Opened in 1906, these baths served residents with one of the swankiest swimming experiences in the country. And they did so all the way up until 1993 when they closed their doors. Now, they play host to a huge variety of events, including antiques fares and food festivals.
The Pankhurst Centre celebrates Emmeline Pankhurst and the first meeting of the Women’s Social and Political Union (later known as the Suffragettes). It’s where they first met and is a wonderful glimpse into the political history of our country.
What to do in the evening in Manchester
Manchester isn’t without it’s range of nighttime attractions either. The Northern Quarter is home to some of the cities coolest bars and then are theatres, cinemas, and music venues a-plenty.
The Northern Quarter Bars
The Northern Quarter is an area of Manchester renown for its huge variety of bars, so if you’re looking for a drink, you'll be sure to find somewhere here. We’ve put together just a small handful of our personal favourites.
Night & Day
It started life as a chip shop in 1991 and quickly grew into one of the most influential music bars in the North West. It has played host and a huge part of the growth of influential bands including Elbow and is still a wonderfully cool hotspot to grab a drink now.

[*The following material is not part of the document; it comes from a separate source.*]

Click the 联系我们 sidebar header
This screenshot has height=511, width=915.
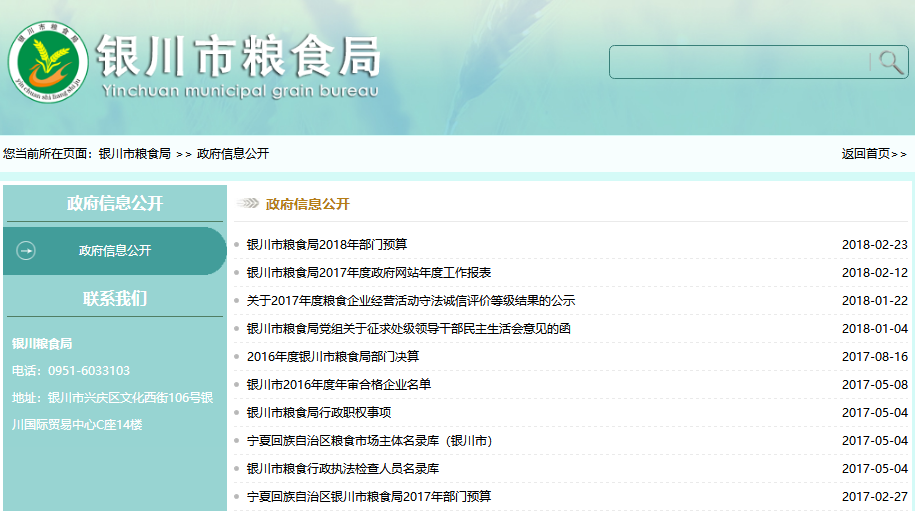point(114,298)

This urban styled bar has ample room for large parties looking somewhere to start their evening. It offers some great food and quality drinks, making a must visit for anyone in the Northern Quarter area.
If you like your real ales then The Knott bar shouldn’t be missed. Found on Deansgate, this homely pub has a huge array of beers available to choose from along with great food options, pub quizzes, and other nights to immerse yourself in.
Consider this bar, come theatre, come cinema, come restaurant as the home of the arts in Manchester. If you're looking for a way to whittle away your evening, then head down to HOME and select from a variety of things to do!
Manchester isn’t just made up of bars and museums though. There are plenty of other things to do in this northern powerhouse, and here are just a few of our favourites.
The John Rylands Library
Found on Deansgate, this Library was created in a late Victorian, Neo-Gothic style. It was opened in 1900 to the public and built by Enriqueta Augustina Rylands in memory of her husband, John Rylands.
National Football Museum
Manchester is well known to have two world class football teams in Manchester City and Manchester Utd. But it also has a wonderful football museum exploring the history of the sport. It’s free to visit, too, and so a great way to spend a rainy afternoon.